2.02.2009

kadın

safveti ziya

hissiz kadınlar bana mevcut değillermiş gibi gelir. bir kadının en büyük meziyeti hassaslık, ince kalpliliktir. doğrusu hissiz kadınları nefrete değer bulurum.

bazı kadınlar görüldüğü dakikadan itibaren sevilirler; çünkü bazı kadınlar bazı erkekler tarafından çıldırırca sevilmek için yaratılmışlardır. sanki o kadınların sevgisi o biçarelerin kalbinde uyanan ilk sevda hissiyle beraber doğmuştur. birlikte vücuda gelmiştir.

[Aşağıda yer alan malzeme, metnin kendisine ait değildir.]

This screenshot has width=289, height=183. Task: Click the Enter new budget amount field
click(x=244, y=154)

genç kızların yerleşmiş hiçbir tabiatları yoktur. onlar için her gün, her saat yeni bir şey hazırlar. bugün neşeli, yarın mahzundurlar. şimdi hayattan bezgin görünürlerken biraz sonra hayata dört elle sarılırlar. her defasında da "ne yapalım, tabiatımız böyle!" diyerek kendilerini anlatmak isterler. sözün kısası, genç kızlar saygıya ve sevgiye değer oldukları kadar sakınılacak, çekinilecek varlıklardır. başkalarına karışmam; fakat ben onlardan pek korkarım.

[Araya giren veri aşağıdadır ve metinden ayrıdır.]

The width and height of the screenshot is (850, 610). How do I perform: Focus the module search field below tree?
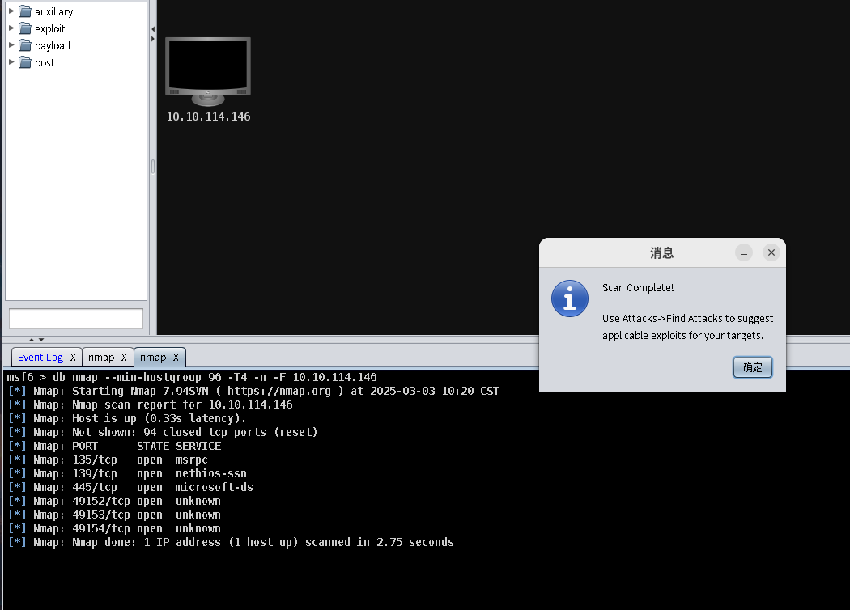76,319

bazen, aynı tuvaleti giymiş iki kadından birinde fevkalade bulduğumuz şeyler diğerinde dikkatimizi çekmez. bunun sebeplerini teferruatta aramak lazımdır.

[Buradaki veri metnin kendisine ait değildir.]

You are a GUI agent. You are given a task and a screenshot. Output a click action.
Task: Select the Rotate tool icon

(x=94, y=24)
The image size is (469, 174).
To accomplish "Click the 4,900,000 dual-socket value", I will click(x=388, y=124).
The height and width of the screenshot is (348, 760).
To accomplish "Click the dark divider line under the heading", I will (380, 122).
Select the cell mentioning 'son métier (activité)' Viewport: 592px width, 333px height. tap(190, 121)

namuslu kadınlarla aşüfteler arasında sürekli bir çekişme, karşılıklı bir nefret vardır ki son bulması imkansızdır ve bu iki sınıf kadınları sonsuza kadar birbirlerine gizli bir gıptayla bakan birer hasım eder bırakır. tesadüf bu kadınları ne vakit birbirlerinin karşısına getirecek olsa bu rekabetin birincilerde tenezzül etmiyormuş gibi bir tecessüs halinde, ikincilerdeyse aşüfte tavırlar, mütecaviz bakışlar biçiminde ortaya çıktığı görülür.